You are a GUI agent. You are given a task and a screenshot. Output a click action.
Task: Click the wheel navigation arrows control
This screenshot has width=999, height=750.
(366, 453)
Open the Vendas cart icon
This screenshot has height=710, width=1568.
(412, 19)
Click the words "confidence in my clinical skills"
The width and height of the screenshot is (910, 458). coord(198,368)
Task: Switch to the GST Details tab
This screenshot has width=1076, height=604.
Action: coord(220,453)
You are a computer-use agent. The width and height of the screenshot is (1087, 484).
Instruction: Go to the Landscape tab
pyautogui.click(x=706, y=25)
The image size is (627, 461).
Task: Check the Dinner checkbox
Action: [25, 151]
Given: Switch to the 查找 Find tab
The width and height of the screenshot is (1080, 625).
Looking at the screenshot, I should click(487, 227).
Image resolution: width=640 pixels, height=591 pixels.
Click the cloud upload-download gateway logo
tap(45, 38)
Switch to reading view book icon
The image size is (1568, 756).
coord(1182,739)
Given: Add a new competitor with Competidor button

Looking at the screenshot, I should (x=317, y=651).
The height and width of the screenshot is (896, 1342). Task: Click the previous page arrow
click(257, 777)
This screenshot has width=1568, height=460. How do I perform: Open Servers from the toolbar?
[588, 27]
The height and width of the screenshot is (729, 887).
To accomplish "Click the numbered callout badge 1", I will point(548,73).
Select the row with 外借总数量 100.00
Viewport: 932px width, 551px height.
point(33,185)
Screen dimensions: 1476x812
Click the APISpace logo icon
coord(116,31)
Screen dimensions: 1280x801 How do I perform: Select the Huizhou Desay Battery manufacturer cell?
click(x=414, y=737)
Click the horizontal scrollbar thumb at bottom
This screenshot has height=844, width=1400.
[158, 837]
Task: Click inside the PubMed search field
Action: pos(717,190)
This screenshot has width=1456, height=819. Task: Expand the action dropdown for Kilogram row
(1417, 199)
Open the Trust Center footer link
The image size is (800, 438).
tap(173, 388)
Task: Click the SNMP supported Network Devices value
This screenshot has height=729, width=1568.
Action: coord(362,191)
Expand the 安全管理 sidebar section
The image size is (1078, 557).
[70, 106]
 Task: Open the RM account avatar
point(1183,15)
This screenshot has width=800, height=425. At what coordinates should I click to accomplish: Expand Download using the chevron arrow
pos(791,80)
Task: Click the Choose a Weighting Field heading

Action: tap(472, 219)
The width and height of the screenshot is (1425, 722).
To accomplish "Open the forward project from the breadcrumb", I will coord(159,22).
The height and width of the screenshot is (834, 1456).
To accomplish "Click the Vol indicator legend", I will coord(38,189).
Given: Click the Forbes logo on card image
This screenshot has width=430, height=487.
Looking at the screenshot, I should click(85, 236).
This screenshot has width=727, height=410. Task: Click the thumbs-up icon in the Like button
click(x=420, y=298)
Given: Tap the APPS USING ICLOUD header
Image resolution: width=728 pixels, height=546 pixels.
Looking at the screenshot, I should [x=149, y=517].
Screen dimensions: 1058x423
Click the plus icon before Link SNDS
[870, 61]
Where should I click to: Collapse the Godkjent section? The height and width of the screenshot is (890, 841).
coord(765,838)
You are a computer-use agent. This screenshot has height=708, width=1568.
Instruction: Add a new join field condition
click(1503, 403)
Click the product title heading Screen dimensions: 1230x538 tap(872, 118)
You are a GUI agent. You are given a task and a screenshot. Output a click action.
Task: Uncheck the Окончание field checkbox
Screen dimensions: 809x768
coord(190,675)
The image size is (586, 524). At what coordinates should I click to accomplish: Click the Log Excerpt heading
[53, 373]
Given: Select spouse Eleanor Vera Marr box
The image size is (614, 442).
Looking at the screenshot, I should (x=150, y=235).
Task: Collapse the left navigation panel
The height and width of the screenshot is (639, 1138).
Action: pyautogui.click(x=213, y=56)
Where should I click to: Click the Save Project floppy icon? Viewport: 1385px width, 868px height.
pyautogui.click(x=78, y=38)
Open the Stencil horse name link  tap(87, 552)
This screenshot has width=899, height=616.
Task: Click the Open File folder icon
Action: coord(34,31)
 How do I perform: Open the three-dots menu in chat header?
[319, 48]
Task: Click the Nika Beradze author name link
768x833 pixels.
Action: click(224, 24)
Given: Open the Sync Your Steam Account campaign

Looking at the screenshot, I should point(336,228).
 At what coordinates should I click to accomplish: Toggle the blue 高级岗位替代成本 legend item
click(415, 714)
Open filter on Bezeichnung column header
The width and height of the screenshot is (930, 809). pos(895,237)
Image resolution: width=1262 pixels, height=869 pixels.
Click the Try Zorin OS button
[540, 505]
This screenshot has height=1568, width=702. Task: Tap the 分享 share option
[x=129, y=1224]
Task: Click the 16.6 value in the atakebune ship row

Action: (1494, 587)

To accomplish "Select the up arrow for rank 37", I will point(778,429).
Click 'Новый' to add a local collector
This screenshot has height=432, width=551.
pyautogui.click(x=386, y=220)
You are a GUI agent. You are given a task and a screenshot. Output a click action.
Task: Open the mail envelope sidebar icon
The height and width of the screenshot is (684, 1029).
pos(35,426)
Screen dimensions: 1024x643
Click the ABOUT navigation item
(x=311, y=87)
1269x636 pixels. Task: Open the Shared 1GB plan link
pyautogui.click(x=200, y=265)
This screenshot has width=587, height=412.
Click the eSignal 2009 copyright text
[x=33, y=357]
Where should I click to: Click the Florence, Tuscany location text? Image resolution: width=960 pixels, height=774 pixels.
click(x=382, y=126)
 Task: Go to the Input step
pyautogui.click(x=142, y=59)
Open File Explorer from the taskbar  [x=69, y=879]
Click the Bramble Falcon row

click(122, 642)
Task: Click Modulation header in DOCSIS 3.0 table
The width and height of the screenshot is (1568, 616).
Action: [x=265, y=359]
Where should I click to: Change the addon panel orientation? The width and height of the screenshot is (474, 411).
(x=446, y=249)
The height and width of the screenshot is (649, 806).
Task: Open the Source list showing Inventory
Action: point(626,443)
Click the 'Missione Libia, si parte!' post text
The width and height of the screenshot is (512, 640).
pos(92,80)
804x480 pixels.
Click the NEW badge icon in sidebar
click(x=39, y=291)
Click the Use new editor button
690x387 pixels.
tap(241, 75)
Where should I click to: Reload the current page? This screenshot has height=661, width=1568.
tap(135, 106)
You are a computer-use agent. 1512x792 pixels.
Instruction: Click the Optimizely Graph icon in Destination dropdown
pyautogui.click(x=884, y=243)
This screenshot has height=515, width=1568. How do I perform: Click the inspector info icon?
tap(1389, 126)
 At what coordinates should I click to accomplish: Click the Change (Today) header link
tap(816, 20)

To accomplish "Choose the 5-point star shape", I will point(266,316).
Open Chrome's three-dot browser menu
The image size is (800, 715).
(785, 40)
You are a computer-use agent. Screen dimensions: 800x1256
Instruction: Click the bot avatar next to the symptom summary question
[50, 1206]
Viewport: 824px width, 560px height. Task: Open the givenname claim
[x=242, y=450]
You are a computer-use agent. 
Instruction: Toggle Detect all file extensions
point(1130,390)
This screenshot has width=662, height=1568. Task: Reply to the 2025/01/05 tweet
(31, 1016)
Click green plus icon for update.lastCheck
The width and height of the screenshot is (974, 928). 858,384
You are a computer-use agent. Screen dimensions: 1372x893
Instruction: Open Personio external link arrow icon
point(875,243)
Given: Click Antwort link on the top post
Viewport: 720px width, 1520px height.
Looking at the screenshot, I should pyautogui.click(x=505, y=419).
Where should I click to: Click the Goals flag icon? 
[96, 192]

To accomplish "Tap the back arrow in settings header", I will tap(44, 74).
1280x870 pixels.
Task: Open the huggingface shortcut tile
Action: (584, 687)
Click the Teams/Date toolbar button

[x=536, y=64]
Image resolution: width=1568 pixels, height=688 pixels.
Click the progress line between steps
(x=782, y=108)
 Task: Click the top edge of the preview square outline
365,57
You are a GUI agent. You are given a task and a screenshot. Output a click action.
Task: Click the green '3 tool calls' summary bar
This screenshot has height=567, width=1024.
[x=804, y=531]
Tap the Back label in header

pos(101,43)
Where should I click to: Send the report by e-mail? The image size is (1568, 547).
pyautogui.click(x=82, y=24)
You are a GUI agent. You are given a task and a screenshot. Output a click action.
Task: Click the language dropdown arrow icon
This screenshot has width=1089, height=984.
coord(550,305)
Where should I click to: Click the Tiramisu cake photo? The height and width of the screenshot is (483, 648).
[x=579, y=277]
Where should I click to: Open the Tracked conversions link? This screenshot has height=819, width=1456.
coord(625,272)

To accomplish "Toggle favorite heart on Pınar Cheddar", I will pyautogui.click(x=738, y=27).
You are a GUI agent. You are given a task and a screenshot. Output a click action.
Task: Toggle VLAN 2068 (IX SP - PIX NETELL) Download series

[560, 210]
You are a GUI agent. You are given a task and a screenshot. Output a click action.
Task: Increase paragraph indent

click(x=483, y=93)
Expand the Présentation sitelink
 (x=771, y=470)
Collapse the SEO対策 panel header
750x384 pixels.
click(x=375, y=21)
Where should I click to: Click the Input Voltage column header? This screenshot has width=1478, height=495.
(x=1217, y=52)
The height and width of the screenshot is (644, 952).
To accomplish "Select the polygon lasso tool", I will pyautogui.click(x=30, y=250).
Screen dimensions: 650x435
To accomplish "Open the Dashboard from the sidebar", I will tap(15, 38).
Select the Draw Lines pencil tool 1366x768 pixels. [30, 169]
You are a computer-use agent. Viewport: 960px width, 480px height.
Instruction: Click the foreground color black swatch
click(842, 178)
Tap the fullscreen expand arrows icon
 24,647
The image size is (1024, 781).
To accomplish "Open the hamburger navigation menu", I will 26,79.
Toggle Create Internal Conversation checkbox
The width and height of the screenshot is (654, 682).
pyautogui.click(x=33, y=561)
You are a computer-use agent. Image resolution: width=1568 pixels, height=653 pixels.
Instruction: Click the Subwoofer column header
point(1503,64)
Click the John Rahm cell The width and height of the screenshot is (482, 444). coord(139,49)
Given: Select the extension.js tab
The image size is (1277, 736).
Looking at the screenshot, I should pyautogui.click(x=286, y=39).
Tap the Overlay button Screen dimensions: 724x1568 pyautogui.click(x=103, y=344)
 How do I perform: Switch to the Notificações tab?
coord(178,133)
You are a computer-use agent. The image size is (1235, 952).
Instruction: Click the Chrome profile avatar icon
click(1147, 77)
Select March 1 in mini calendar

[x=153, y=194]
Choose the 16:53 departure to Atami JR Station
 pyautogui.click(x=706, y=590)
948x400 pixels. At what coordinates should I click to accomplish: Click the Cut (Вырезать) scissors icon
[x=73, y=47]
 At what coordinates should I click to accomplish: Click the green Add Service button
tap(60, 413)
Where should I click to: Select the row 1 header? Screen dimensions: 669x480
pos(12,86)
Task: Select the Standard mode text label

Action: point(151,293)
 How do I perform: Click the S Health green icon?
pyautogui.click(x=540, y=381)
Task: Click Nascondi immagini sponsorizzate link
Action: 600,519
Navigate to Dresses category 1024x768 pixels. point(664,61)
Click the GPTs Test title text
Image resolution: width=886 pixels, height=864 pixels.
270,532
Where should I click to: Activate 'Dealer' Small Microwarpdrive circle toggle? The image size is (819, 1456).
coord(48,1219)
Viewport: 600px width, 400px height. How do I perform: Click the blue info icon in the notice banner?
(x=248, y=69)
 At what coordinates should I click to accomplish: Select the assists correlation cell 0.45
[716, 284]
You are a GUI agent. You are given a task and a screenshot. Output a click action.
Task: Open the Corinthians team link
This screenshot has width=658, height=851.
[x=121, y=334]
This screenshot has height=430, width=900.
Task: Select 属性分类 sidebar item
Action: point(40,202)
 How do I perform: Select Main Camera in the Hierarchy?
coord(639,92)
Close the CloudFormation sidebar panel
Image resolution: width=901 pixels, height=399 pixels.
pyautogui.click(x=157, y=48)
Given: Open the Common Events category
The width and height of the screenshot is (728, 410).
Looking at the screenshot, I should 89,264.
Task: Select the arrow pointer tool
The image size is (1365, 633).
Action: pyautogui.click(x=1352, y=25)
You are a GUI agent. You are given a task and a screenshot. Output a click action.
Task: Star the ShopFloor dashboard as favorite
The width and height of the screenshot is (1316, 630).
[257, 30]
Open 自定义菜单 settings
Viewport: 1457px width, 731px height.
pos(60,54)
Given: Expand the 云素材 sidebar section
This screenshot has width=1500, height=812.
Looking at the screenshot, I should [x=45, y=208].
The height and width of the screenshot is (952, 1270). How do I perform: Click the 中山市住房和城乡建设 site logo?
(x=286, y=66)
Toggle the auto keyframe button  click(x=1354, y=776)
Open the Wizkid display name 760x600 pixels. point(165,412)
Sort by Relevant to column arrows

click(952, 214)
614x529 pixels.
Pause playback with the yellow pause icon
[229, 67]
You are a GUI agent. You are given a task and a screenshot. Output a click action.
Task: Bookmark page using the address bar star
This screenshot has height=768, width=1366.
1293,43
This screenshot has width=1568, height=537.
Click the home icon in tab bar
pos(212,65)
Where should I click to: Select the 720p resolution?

────────────────────────────────────────

PROBLEM TO WORK ON: Nothing but the lines with "favorite" should be returned, copied from the entries above.

EXERCISE RESPONSE:
To accomplish "Toggle favorite heart on Pınar Cheddar", I will pyautogui.click(x=738, y=27).
Task: Star the ShopFloor dashboard as favorite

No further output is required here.